Maybe not ‘All-American’ ordinary, but pretty close, my parents were immigrants from Poland and Russia, hard working with old fashioned values and outlooks, especially my father. I was raised to fear authority, but it was my inborn rebellious and curious nature to be outspoken. The first twelve years were spent in a Los Angeles suburb called Pacific Palisades, in the 60’s it was just a bedroom community, nothing special. The home environment included Russian, we spoke it at home and I didn’t speak English until I was five and had to because of my enrollment in kindergarten.

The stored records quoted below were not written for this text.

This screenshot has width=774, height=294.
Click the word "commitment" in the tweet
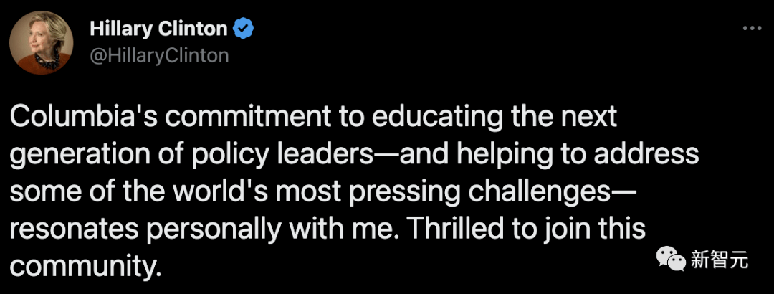click(198, 118)
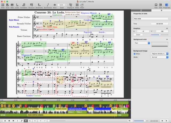Adjust the Graphics zoom slider

(x=160, y=35)
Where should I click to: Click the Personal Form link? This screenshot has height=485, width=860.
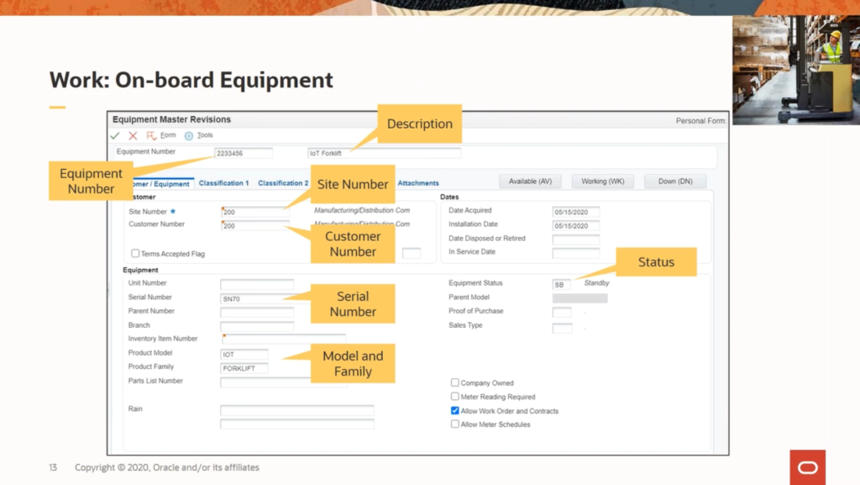(700, 119)
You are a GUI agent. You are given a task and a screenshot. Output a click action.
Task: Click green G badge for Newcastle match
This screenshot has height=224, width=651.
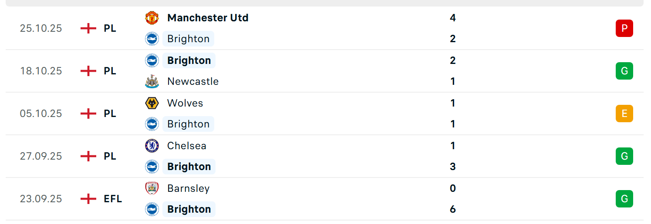point(624,71)
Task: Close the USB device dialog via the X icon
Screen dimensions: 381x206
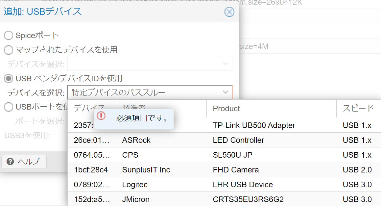Action: [x=229, y=12]
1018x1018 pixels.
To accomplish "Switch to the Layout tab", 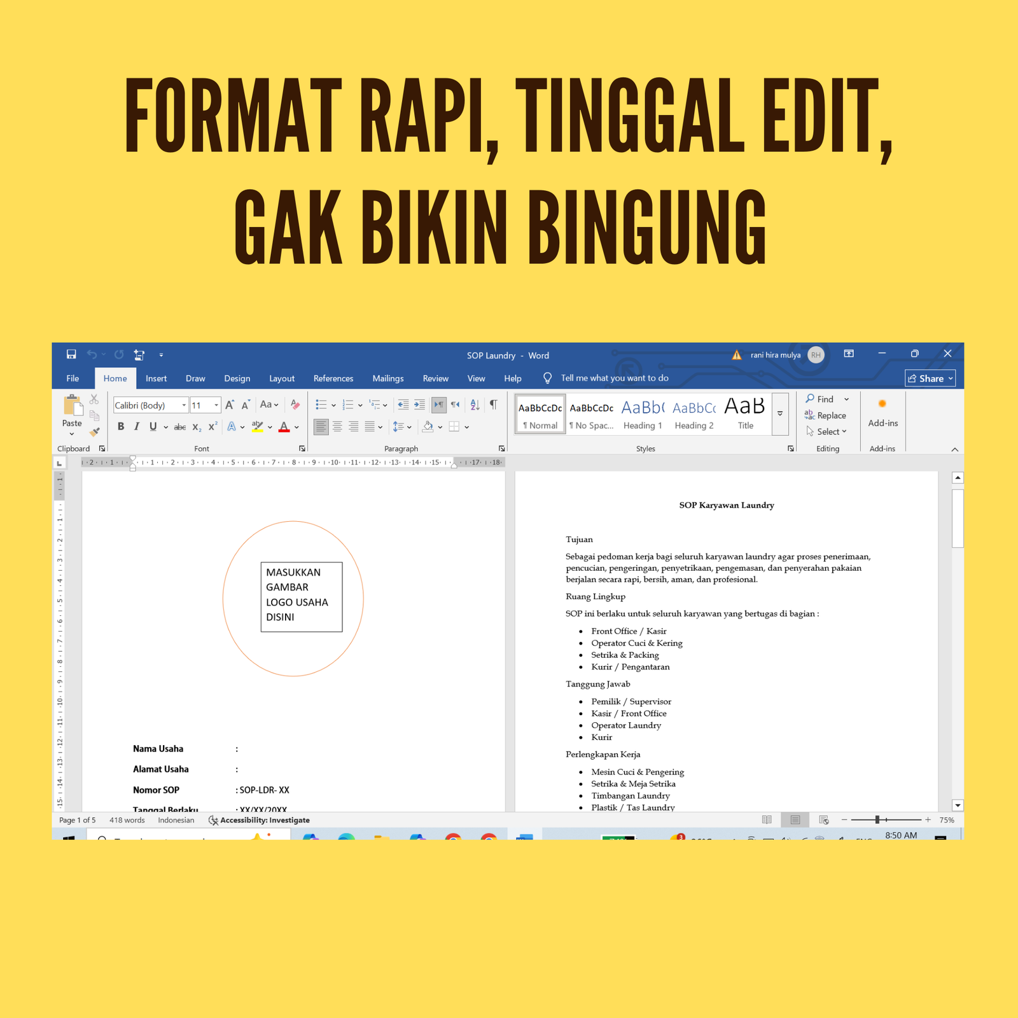I will click(281, 379).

When I was twelve my father was transferred to a job in Ogden, Utah, a move which I vehemently protested, but in the end sold out for, for a horse. That was the deal my parents and I made. I would move on condition that they would buy me a horse. In Utah, a land where in the 70’s you were an alien if you weren’t Mormon, we were alien with two strikes against us, not only were we not Mormon, we were Russian, from California. Really, it was almost if we had arrived directly from another galaxy.


I finished high school in Ogden, and even attended two years of college at the University of Utah before my parents were comfortable with me leaving the state at the age of 19 by myself, when I moved back to California and freedom.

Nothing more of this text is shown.